В конце эссе, напротив, англичанин Иоанн Солсберийский уже взирает с ностальгией на римскую дисциплину. Он приравнивает ее к доблести — возможно, несколько поспешно, но не то чтобы заведомо необоснованно. Близилось время, когда вместе с городской, культурной, административной мутациями государство вновь обретет некий «римский» характер, а самостоятельности рыцарей придет конец, когда на них станут возлагать строго определенную миссию либо, в качестве паллиативного средства от социального упадка, предлагать им мечтания.
Тем самым оба автора, Тацит и Иоанн Солсберийский, вполне могут, соответственно, предварить и заключить эссе о «рыцарстве», в котором даты рождения и упадка последнего несколько расходятся с обычными представлениями историков.
В самом деле, если на древнюю Германию часто ссылаются как на место, куда уходит корнями посвящение в рыцари, то видеть в ней рыцарский мир желают редко — напротив, месть и кровь, воинственные кличи придают ей брутальный облик.
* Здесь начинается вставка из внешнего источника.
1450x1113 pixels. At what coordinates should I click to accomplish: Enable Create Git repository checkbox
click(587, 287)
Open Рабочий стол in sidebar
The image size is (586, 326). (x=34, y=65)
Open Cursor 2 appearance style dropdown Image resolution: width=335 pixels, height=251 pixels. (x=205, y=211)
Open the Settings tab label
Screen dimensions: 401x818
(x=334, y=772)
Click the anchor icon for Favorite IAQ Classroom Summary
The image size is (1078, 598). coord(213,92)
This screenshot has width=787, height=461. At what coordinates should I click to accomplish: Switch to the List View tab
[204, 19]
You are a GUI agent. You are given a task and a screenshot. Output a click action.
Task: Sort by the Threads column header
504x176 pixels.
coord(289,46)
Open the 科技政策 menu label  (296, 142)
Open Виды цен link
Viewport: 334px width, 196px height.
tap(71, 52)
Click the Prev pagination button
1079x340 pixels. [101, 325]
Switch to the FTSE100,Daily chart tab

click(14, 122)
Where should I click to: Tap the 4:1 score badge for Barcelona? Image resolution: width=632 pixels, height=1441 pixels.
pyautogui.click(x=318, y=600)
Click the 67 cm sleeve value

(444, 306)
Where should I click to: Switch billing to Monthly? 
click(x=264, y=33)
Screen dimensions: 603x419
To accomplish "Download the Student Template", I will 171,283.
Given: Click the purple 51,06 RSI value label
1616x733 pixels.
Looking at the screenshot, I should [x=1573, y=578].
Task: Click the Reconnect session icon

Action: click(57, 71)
Однако вот уже несколько десятков лет как историческая критика обнаружила у франков и даже у германцев сотого года некое подобие аристократии. И, соединив эту идею с выводами антропологии, касающимися ограничений и норм «архаической» мести, я в самом деле сумел даже в древней Германии увидеть первые проявления у знатных воинов тенденции щадить друг друга, быть воинственными больше на словах, чем на деле. И «германская» свобода показалась мне более подходящим источником «рыцарства» в моем определении, чем римская дисциплина.
Древние германцы принадлежали к «варварскому» обществу, где, как и в других обществах с доминированием знатных воинов, можно выявить «подобие рыцарства». Там ощущается присутствие героического идеала, и порой германцы выбирали такую тактику и такие аргументы, чтобы ни в мести, ни в смертельной борьбе не доходить до крайности. Уже давало о себе знать презрение к простому крестьянину, характерное для аристократии, которая, с другой стороны, хорошо умела требовать от «герцогов» и королей соблюдать некую этику и навязывала им самые настоящие соглашения, добиваясь уважения к своей «вольности» — которую то хвалит, то обличает Тацит.